=== Work instruction ===
Pull every line of the entries that has the word "Become".

=== Recorded data ===
--------------------------------------------------
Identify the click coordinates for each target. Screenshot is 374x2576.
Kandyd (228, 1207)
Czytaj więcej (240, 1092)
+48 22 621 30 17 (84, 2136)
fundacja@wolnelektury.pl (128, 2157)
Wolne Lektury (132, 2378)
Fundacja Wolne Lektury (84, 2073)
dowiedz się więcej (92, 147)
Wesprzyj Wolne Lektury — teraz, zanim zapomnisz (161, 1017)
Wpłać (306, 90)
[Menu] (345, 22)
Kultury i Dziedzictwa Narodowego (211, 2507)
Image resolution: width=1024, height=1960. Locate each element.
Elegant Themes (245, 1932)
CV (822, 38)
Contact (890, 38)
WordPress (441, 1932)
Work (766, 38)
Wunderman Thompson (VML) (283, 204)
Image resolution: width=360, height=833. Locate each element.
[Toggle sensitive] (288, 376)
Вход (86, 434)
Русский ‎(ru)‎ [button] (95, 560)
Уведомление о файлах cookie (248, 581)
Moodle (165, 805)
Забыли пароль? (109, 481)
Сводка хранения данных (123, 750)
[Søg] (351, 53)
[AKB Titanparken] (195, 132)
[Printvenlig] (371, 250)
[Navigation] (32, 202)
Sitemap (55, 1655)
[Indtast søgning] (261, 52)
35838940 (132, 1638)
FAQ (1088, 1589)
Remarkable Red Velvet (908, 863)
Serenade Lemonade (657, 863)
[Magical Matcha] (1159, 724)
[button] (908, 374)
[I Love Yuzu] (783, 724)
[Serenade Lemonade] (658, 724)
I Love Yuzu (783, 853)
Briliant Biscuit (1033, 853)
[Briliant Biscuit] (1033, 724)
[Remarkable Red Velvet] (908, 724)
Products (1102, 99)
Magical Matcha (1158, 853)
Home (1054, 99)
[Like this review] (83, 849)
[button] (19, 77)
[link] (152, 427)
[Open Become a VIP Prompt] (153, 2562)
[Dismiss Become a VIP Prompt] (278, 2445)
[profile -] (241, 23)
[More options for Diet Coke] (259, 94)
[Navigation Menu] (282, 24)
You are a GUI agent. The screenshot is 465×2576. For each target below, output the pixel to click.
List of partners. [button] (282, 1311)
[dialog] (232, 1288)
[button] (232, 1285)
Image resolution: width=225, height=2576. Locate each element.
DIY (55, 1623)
--------------------------------------------------
=== Written answer ===
[Open Become a VIP Prompt] (153, 2562)
[Dismiss Become a VIP Prompt] (278, 2445)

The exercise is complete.